── Material provided ──

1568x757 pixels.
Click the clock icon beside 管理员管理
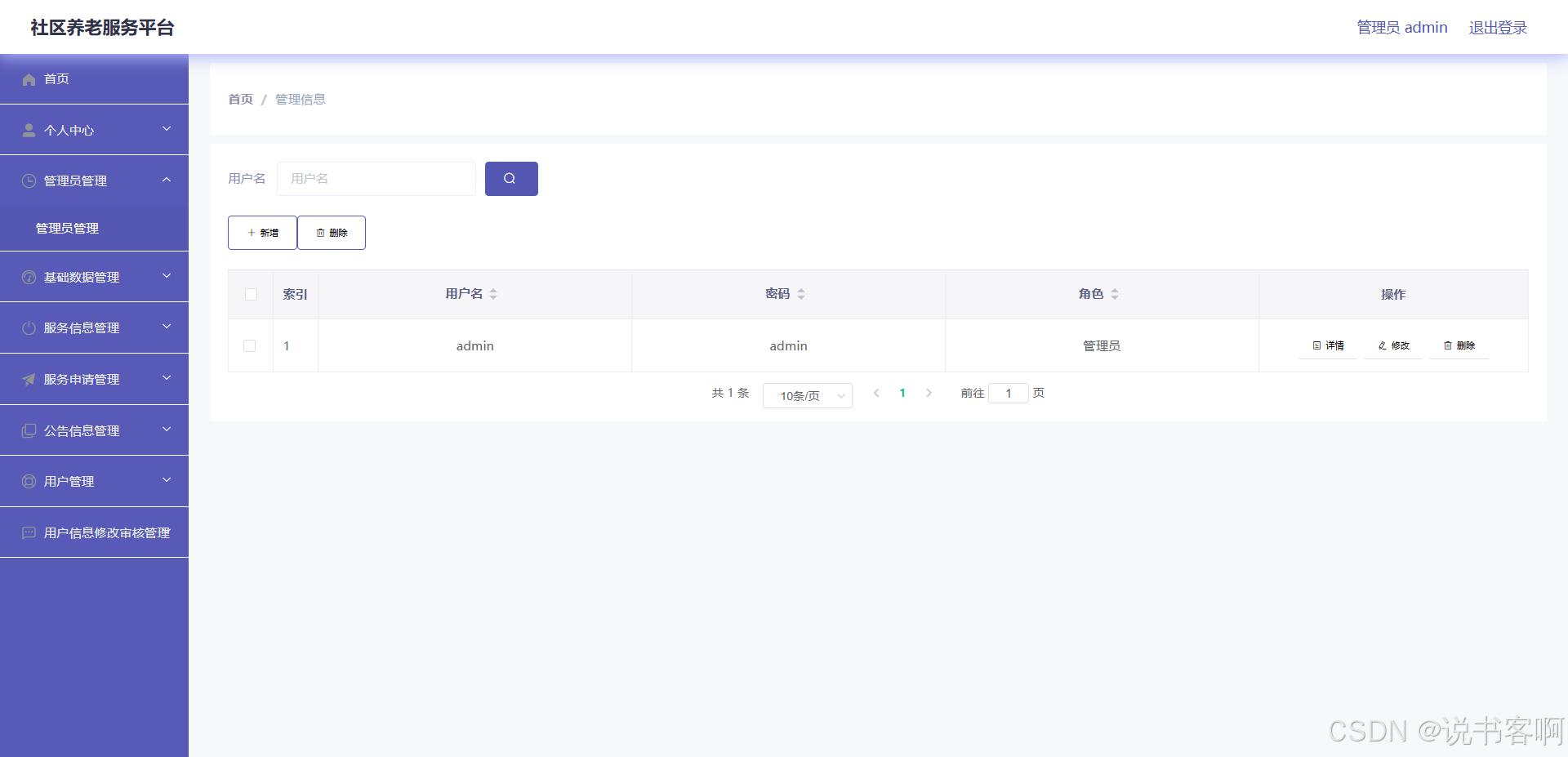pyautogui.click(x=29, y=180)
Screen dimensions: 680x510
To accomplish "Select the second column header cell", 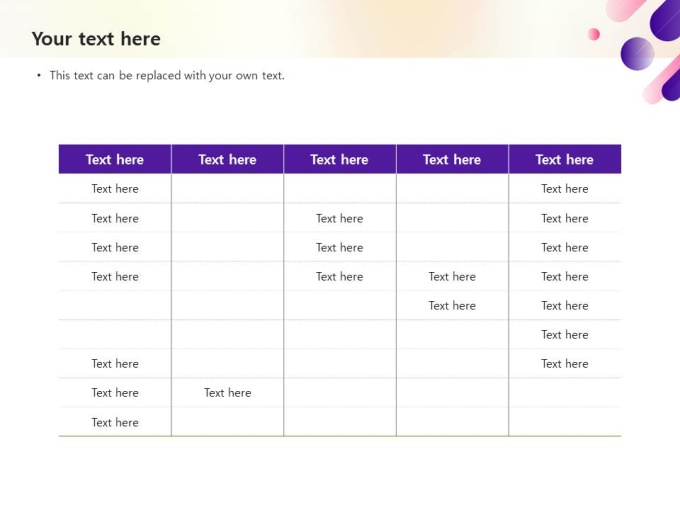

───

Edit the data above so that "icon" becomes "symbol", with everything else left unchanged. Omit the pictures from your answer.

Answer to this exercise >>
1568x757 pixels.
Click the clock symbol beside 管理员管理
pyautogui.click(x=29, y=180)
Screen dimensions: 680x510
To accomplish "Select the second column header cell", 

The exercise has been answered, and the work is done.